Jules-René Hervé (1887-1981), peintre de Paris et des danseuses de l’Opéra

Né à Langres le 14 avril 1887, Jules-René Hervé s’installe à Paris en 1908 et poursuit sa formation artistique, notamment à l’École des arts décoratifs. Dès 1910, il expose au Salon des artistes français, où il obtient une médaille d’argent en 1914, puis une médaille d’or en 1925. Il enseigne également la peinture de 1911 à 1943.

Fidèle à une peinture figurative lumineuse, dans l’héritage de l’impressionnisme, Hervé affectionne particulièrement Paris, ses rues, ses jardins et ses promeneurs. Sa touche souple et colorée donne souvent à ses scènes l’impression d’un instant saisi sur le vif.

Le monde du spectacle occupe aussi une place importante dans son œuvre. Il peint à de nombreuses reprises les danseuses, les foyers, les salons, les escaliers et les espaces de l’Opéra, privilégiant souvent les moments d’attente, de repos ou de circulation autour de la scène. Les tutus blancs, les velours rouges, les ors et les lustres deviennent ainsi les éléments récurrents d’un univers très personnel.

Les tableaux présentés ici appartiennent à cet ensemble consacré aux ballerines et à l’Opéra. Plusieurs sont précisément documentés par des catalogues de ventes ou des galeries spécialisées ; pour d’autres, le titre ou la datation restent plus incertains, les œuvres de Hervé ayant parfois circulé sous des appellations différentes. Il existe d’ailleurs de nombreuses autres peintures du même thème, parfois très proches dans leur composition.

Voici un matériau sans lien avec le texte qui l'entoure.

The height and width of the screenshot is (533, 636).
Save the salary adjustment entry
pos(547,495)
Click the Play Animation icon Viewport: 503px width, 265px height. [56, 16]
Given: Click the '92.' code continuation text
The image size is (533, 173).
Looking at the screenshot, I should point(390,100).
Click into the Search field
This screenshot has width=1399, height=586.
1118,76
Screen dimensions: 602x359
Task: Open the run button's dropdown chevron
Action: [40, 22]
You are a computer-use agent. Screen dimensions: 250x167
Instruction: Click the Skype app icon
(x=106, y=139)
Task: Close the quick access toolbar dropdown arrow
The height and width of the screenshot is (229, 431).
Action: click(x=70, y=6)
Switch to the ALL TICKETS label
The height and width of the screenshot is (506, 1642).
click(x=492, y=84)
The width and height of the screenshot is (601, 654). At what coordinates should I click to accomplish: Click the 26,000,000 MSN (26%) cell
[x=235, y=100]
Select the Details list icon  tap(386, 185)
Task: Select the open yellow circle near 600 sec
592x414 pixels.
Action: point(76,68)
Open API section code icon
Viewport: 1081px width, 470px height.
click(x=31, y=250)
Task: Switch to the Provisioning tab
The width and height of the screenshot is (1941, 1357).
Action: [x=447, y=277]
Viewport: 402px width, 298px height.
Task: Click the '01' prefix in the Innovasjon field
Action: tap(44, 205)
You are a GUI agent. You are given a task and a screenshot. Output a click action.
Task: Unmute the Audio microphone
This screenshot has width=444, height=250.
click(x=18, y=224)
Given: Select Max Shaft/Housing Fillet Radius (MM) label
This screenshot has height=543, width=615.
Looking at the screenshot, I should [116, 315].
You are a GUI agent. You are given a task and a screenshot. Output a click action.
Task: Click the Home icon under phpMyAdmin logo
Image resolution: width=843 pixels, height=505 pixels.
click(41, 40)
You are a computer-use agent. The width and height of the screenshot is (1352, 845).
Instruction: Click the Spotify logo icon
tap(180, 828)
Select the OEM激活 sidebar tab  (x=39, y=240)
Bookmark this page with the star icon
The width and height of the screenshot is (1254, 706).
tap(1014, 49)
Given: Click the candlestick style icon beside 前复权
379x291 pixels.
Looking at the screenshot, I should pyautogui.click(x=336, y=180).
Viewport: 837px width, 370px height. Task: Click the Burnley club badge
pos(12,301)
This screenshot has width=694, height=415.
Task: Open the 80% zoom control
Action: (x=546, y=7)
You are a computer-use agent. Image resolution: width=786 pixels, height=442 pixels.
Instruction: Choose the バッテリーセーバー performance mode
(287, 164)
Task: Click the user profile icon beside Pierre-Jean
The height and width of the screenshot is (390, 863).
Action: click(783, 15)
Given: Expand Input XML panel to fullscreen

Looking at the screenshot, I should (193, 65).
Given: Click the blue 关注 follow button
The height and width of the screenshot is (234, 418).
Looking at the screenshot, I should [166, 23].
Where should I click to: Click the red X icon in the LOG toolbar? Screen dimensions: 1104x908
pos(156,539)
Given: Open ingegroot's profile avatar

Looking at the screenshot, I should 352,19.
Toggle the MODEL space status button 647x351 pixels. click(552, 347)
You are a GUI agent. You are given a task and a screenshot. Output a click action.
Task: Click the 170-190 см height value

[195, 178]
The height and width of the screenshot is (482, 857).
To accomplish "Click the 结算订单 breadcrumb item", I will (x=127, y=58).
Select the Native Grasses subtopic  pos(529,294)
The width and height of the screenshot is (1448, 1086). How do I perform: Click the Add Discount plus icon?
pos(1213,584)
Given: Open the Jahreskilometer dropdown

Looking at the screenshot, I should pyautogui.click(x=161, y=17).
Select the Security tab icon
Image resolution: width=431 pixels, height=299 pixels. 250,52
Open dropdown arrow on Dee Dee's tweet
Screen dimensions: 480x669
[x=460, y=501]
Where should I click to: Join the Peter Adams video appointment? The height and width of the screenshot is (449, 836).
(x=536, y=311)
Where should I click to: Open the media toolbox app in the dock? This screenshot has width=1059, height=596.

Jules-René Hervé meurt à Langres le 13 novembre 1981, à l’âge de 94 ans. Il laisse une œuvre abondante où Paris, la vie quotidienne et, tout particulièrement, les danseuses et l’atmosphère de l’Opéra occupent une place singulière.

Ballerinas – Opera, Paris, 1940. Les tutus blancs se détachent sur le rouge profond des tapis et des tentures, dans le décor somptueux des escaliers de l’Opéra.